- WRITTEN EXERCISE A
Answer these from the article on mobile operators:
(i) Who is the chairman of Telefonica?
(ii) What share of the revenue from sales in Apple's online store goes to iPhone application developers?
(iii) In which city is the Mobile World Congress being held?

- SUPPLIED PASSAGE
By Andrew Parker in Barcelona
Published: February 15 2011 16:29 | Last updated: February 15 2011 16:29
Some of the world’s largest mobile phone operators have launched a fresh offensive against Apple and Google, in a sign of how telecoms companies are trying to secure more revenue from the fast-growing popularity of the wireless internet.

Franco Bernabe, chairman of the GSMA, the mobile operators’ representative body, claimed Apple’s highly successful business model for the iPhone would ultimately fail.

Cesar Alierta, chairman of Telefonica, said internet content providers such as Google that are unleashing large volumes of data traffic on operators’ networks should pay the telecoms companies for delivery of their material to end users.

The mobile operators are using the Mobile World Congress in Barcelona to raise the profile of their belated initiative to secure revenue from the proliferation of smartphone applications such as games.

The GSMA-sponsored Wholesale Applications Community is in the early stages of providing software developers with tools for making applications that are meant to be sold in operators’ online stores. The operators are planning to secure some of the revenue generated from any application sales.

Developers who make applications for the iPhone secure 70 per cent of the revenue generated from sales of their products in Apple’s online store, with the remainder going to the US technology company. No revenue is shared with the operators.

- DATA ENTRIES

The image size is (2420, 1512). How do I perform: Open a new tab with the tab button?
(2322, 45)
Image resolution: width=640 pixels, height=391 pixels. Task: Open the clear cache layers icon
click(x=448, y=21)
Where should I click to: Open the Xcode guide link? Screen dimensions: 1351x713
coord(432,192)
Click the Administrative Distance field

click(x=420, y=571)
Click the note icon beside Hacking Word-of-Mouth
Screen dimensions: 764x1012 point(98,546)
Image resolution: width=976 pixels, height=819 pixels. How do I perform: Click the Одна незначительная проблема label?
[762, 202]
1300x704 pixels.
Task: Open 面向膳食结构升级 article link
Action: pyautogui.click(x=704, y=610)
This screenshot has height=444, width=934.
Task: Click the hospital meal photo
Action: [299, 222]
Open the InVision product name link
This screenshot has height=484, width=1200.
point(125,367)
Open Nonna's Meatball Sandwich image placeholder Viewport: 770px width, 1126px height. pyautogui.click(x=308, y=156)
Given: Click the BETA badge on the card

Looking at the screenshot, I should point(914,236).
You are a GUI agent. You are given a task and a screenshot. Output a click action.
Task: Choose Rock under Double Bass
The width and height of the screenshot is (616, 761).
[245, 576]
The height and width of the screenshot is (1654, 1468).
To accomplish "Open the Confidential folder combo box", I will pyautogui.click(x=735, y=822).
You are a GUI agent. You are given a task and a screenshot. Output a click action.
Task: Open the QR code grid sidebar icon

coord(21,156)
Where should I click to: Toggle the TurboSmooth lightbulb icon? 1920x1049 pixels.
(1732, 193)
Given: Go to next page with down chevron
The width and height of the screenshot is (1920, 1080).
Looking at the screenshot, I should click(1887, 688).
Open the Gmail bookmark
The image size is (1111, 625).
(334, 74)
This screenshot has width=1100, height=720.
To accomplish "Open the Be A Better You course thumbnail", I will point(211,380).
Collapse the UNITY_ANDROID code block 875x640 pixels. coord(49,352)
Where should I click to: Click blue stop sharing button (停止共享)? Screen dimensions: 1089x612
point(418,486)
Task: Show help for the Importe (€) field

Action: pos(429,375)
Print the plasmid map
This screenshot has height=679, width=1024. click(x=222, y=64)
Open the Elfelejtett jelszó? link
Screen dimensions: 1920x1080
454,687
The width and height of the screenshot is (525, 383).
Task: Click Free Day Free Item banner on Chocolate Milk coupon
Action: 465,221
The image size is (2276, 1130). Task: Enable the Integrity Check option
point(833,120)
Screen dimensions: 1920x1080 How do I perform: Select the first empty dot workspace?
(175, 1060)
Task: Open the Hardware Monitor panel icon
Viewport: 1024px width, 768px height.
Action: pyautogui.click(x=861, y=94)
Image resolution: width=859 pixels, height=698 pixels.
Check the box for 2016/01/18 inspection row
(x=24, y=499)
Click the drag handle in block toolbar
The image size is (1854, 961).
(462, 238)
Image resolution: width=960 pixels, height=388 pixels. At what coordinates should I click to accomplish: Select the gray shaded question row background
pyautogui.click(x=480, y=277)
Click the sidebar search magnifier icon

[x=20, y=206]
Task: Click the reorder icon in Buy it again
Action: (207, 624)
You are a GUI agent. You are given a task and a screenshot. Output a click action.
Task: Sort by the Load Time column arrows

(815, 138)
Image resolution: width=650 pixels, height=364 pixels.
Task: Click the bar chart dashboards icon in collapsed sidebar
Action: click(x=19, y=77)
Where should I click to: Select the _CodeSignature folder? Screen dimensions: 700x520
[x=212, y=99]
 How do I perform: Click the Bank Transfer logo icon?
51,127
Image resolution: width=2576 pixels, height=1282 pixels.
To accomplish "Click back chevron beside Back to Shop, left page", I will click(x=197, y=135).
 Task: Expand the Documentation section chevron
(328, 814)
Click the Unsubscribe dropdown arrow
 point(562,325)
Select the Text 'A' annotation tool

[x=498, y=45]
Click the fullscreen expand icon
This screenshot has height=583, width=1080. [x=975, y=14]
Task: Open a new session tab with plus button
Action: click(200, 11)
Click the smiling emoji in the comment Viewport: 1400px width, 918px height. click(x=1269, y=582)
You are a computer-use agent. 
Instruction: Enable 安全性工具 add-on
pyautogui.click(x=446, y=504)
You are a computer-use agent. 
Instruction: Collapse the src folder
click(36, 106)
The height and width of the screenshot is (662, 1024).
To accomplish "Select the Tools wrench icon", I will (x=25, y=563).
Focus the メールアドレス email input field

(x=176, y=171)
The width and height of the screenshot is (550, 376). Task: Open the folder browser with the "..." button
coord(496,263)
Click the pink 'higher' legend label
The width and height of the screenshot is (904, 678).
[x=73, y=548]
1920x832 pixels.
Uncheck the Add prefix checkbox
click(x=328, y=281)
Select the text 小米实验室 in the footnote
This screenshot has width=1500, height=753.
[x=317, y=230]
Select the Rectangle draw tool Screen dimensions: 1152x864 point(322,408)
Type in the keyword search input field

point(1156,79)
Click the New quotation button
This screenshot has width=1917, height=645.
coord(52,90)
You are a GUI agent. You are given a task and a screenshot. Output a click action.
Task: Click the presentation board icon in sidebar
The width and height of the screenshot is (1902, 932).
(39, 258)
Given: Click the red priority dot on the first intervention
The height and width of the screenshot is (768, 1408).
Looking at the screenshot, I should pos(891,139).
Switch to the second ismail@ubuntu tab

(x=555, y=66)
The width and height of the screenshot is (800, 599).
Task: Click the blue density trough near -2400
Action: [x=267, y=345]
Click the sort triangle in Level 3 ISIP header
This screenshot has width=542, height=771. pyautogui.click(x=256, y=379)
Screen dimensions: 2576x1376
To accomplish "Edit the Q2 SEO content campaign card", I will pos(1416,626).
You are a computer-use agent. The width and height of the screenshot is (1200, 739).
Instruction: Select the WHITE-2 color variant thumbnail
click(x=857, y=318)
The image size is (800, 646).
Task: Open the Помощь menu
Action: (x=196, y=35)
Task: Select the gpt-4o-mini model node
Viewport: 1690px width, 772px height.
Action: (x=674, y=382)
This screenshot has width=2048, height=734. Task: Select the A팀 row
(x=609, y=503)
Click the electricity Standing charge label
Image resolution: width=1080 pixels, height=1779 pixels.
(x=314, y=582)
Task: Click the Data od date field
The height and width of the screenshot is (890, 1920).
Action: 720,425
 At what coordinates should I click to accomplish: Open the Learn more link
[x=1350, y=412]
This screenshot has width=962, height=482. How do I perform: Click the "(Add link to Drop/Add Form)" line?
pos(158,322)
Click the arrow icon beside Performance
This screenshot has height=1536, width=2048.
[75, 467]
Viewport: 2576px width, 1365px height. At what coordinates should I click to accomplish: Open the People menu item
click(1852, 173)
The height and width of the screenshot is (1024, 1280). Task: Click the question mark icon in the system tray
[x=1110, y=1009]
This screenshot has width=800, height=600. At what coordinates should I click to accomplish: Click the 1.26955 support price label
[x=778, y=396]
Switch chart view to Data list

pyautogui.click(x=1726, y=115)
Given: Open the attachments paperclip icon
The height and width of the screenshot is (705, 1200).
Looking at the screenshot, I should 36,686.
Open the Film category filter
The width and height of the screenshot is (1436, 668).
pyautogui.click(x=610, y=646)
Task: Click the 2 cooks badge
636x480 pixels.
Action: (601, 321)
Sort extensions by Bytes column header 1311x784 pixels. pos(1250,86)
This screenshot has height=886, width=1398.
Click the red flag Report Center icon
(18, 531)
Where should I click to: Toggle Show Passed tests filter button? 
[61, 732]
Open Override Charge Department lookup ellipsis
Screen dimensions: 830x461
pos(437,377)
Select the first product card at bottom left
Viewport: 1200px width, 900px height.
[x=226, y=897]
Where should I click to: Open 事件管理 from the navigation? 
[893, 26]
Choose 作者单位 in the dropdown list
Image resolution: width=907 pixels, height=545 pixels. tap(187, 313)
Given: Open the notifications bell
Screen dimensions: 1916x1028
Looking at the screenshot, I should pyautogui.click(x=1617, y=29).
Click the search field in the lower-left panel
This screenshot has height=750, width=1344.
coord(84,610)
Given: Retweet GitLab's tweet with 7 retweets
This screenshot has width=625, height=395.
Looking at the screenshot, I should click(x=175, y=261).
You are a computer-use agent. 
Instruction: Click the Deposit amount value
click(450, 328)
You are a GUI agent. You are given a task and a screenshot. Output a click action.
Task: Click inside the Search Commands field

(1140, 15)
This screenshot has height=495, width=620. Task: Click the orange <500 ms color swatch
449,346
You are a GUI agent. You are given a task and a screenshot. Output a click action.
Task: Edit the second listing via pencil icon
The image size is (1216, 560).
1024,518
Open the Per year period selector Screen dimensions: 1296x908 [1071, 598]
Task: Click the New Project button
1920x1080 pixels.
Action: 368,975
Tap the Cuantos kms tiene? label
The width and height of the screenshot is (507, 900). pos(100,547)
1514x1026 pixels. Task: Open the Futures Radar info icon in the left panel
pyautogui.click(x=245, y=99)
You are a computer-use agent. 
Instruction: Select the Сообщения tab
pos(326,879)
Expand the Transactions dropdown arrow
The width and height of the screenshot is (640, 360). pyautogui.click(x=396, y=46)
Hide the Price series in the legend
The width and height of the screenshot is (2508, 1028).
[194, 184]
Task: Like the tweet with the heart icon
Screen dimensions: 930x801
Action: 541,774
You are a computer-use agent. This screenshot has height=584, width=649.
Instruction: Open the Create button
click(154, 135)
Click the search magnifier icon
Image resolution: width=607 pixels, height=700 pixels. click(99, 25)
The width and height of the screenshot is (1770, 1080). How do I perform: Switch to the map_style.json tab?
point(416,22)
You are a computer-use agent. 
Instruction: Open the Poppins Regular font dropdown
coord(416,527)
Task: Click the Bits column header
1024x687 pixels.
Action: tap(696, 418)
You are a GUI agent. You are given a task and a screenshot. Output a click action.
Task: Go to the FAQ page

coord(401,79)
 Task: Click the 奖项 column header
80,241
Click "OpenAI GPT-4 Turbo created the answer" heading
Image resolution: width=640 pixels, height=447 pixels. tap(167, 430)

- WRITTEN EXERCISE B
Please render the records from the line containing "How do I perform: Click the Bank" through the line containing "click(x=328, y=281)", inclusive, as a Markdown table with the columns No. and Line. Number the rows and skip blank lines.

- ANSWER A
(i) Cesar Alierta
(ii) 70 per cent
(iii) Barcelona

- ANSWER B
| No. | Line |
|---|---|
| 1 |  How do I perform: Click the Bank Transfer logo icon? |
| 2 | 51,127 |
| 3 | Image resolution: width=2576 pixels, height=1282 pixels. |
| 4 | To accomplish "Click back chevron beside Back to Shop, left page", I will click(x=197, y=135). |
| 5 |  Task: Expand the Documentation section chevron |
| 6 | (328, 814) |
| 7 | Click the Unsubscribe dropdown arrow |
| 8 |  point(562,325) |
| 9 | Select the Text 'A' annotation tool |
| 10 | [x=498, y=45] |
| 11 | Click the fullscreen expand icon |
| 12 | This screenshot has height=583, width=1080. [x=975, y=14] |
| 13 | Task: Open a new session tab with plus button |
| 14 | Action: click(200, 11) |
| 15 | Click the smiling emoji in the comment Viewport: 1400px width, 918px height. click(x=1269, y=582) |
| 16 | You are a computer-use agent.  |
| 17 | Instruction: Enable 安全性工具 add-on |
| 18 | pyautogui.click(x=446, y=504) |
| 19 | You are a computer-use agent.  |
| 20 | Instruction: Collapse the src folder |
| 21 | click(36, 106) |
| 22 | The height and width of the screenshot is (662, 1024). |
| 23 | To accomplish "Select the Tools wrench icon", I will (x=25, y=563). |
| 24 | Focus the メールアドレス email input field |
| 25 | (x=176, y=171) |
| 26 | The width and height of the screenshot is (550, 376). Task: Open the folder browser with the "..." button |
| 27 | coord(496,263) |
| 28 | Click the pink 'higher' legend label |
| 29 | The width and height of the screenshot is (904, 678). |
| 30 | [x=73, y=548] |
| 31 | 1920x832 pixels. |
| 32 | Uncheck the Add prefix checkbox |
| 33 | click(x=328, y=281) |